- SET TASK
Could you echo the records word for word, from the line holding "Where should I" through the end of the records, both ends included, leaving the pictures out of your answer?

— Begin —

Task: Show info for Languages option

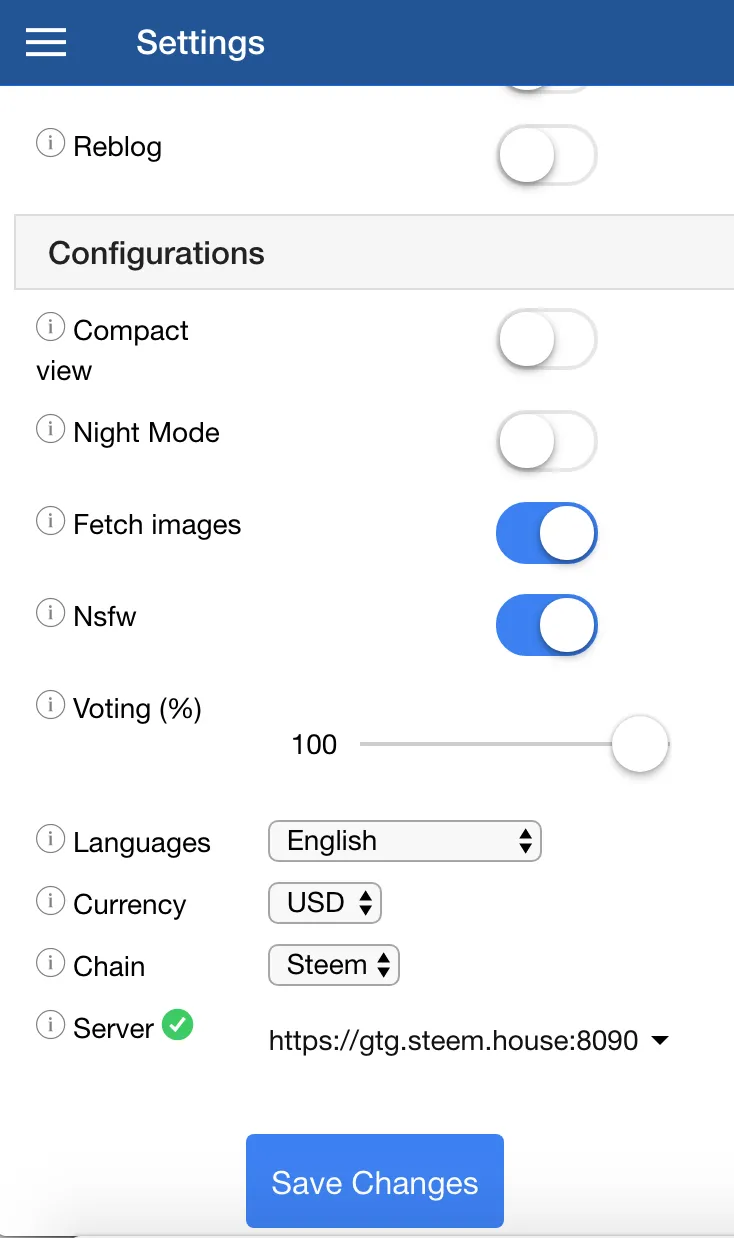Action: (x=50, y=839)
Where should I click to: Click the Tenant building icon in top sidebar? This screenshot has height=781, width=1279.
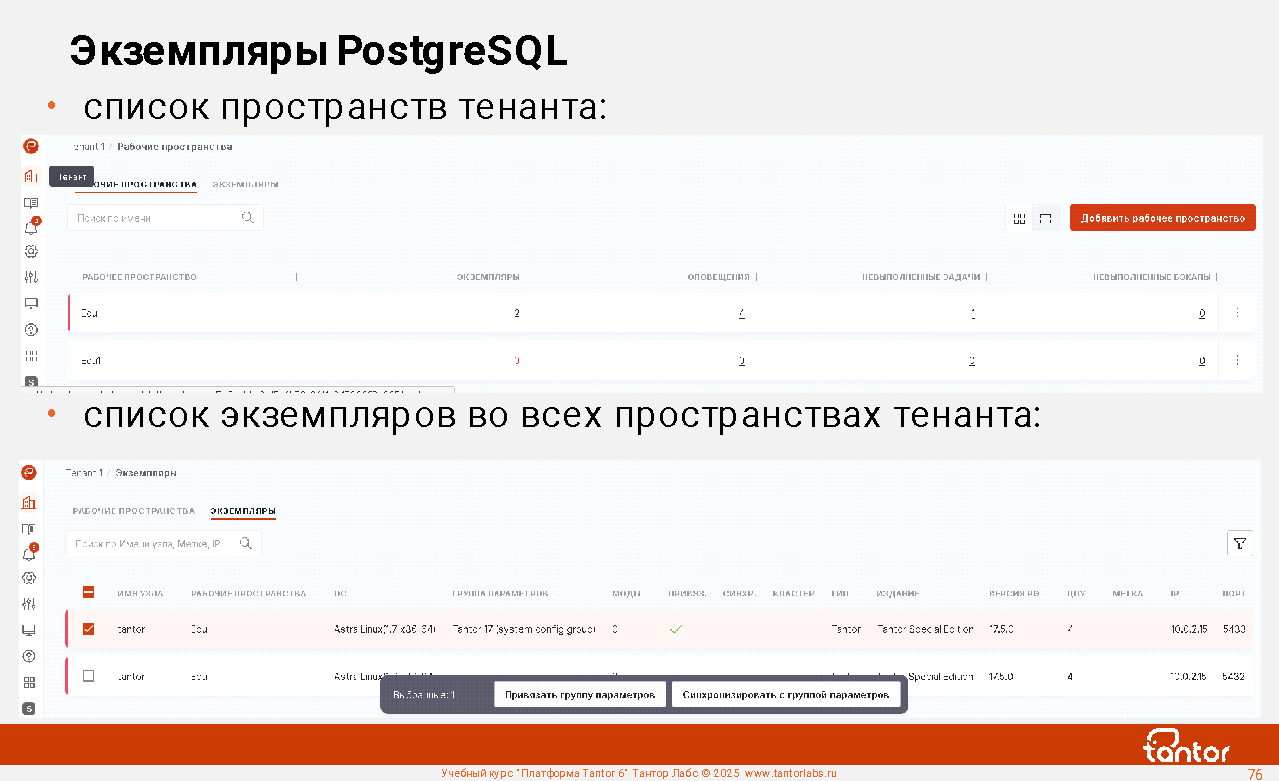[31, 176]
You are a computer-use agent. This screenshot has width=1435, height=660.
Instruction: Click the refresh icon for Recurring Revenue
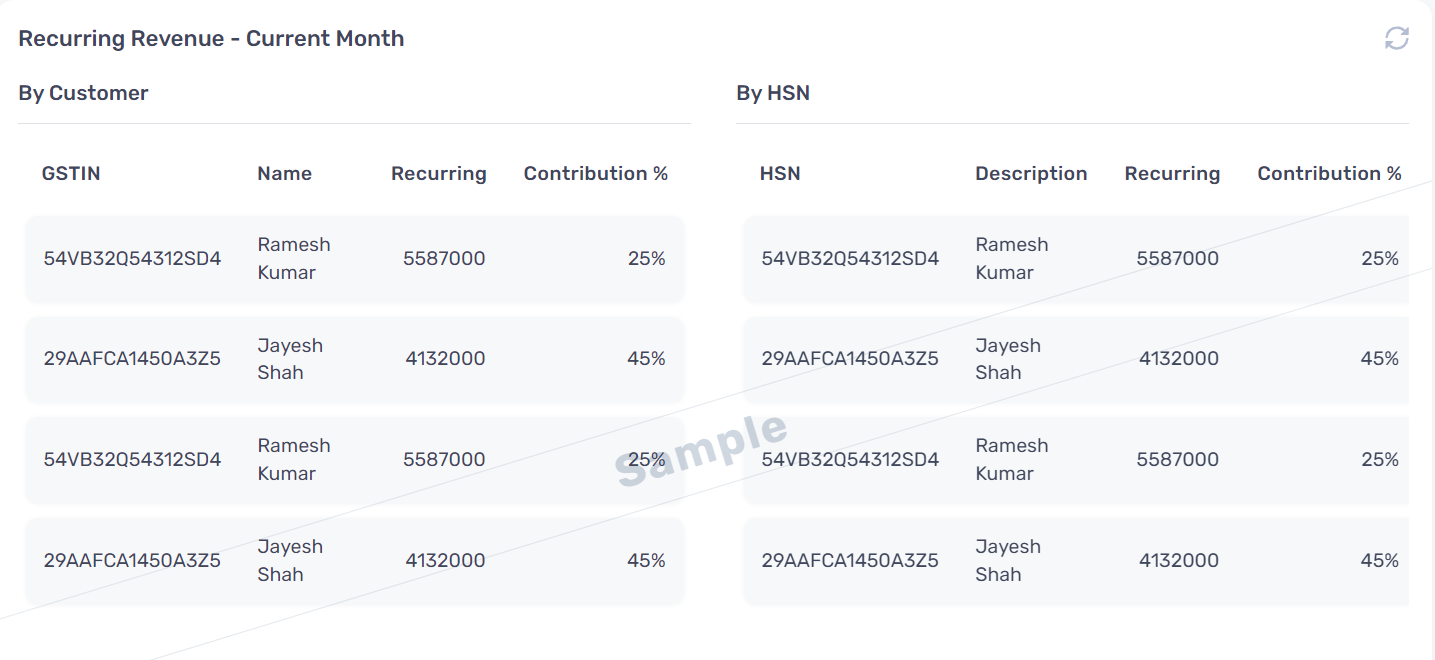1396,38
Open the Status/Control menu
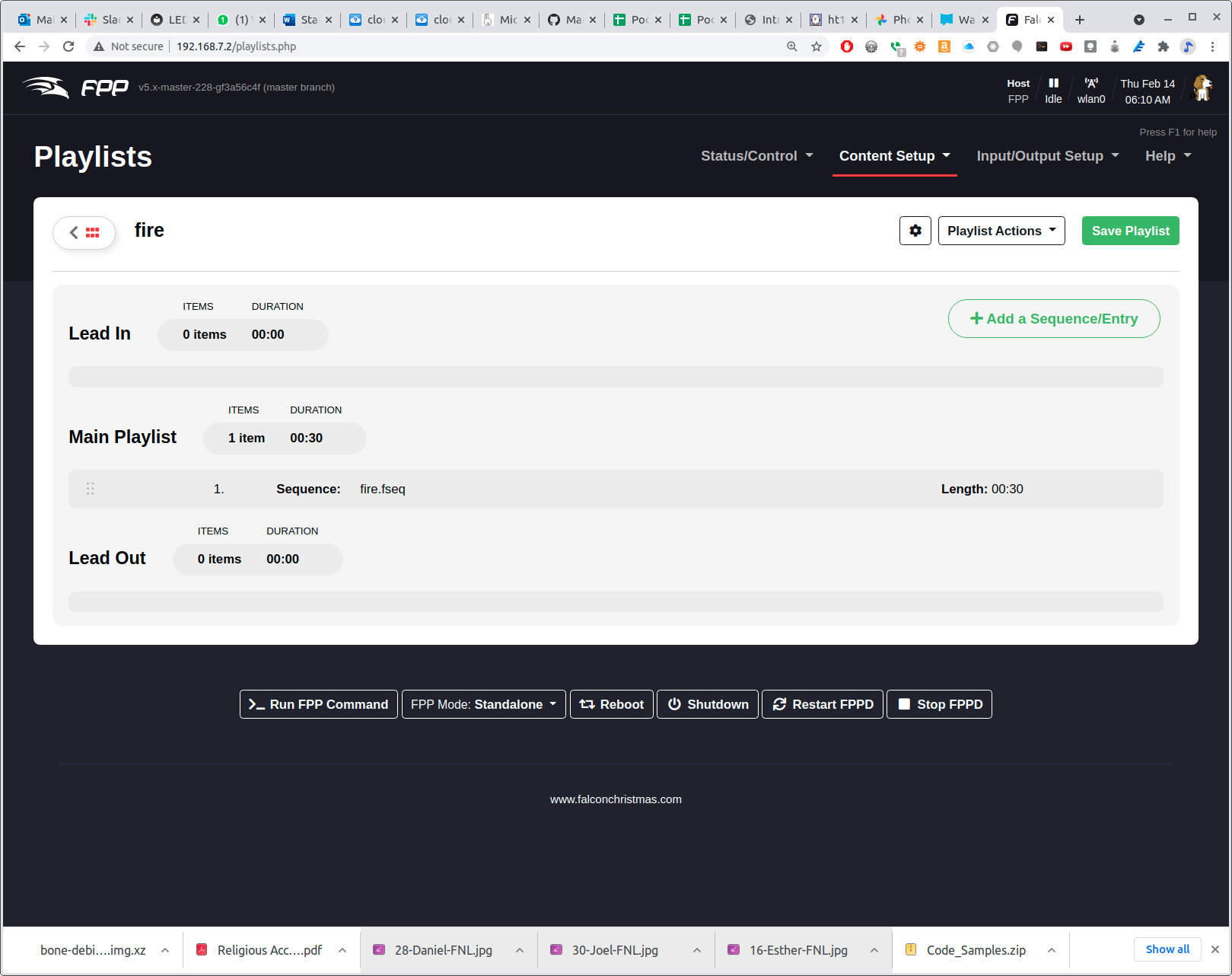This screenshot has height=976, width=1232. pyautogui.click(x=756, y=156)
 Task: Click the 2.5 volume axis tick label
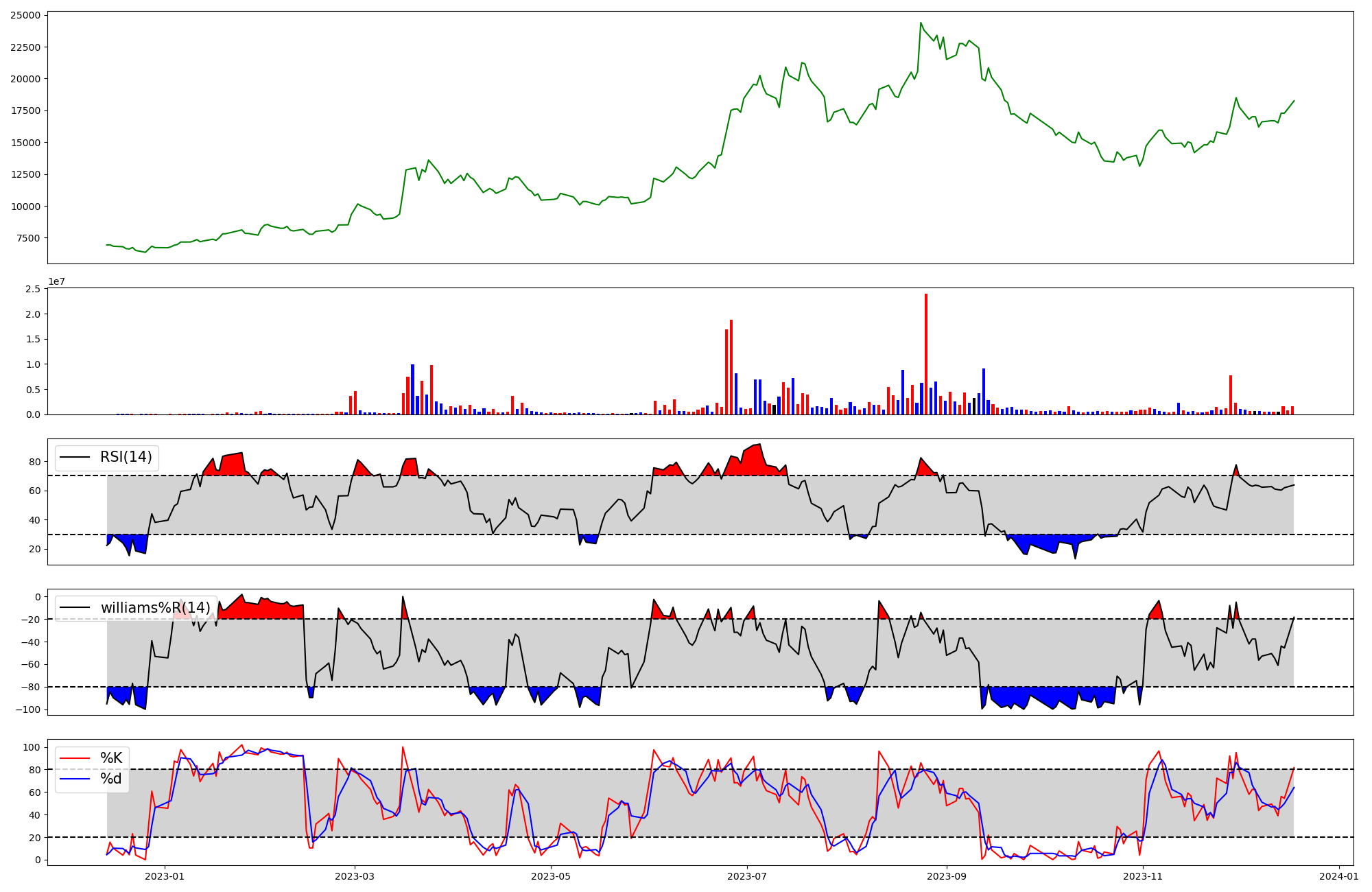pos(33,289)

— End —

- OUTPUT BELOW
Where should I click to: Click the Tenant building icon in top sidebar? This screenshot has height=781, width=1279.
[31, 176]
You are a computer-use agent. This screenshot has width=1435, height=660.
Instruction: Click the refresh icon for Recurring Revenue
1396,38
Open the Status/Control menu
This screenshot has height=976, width=1232. pyautogui.click(x=756, y=156)
 Task: Click the 2.5 volume axis tick label
pos(33,289)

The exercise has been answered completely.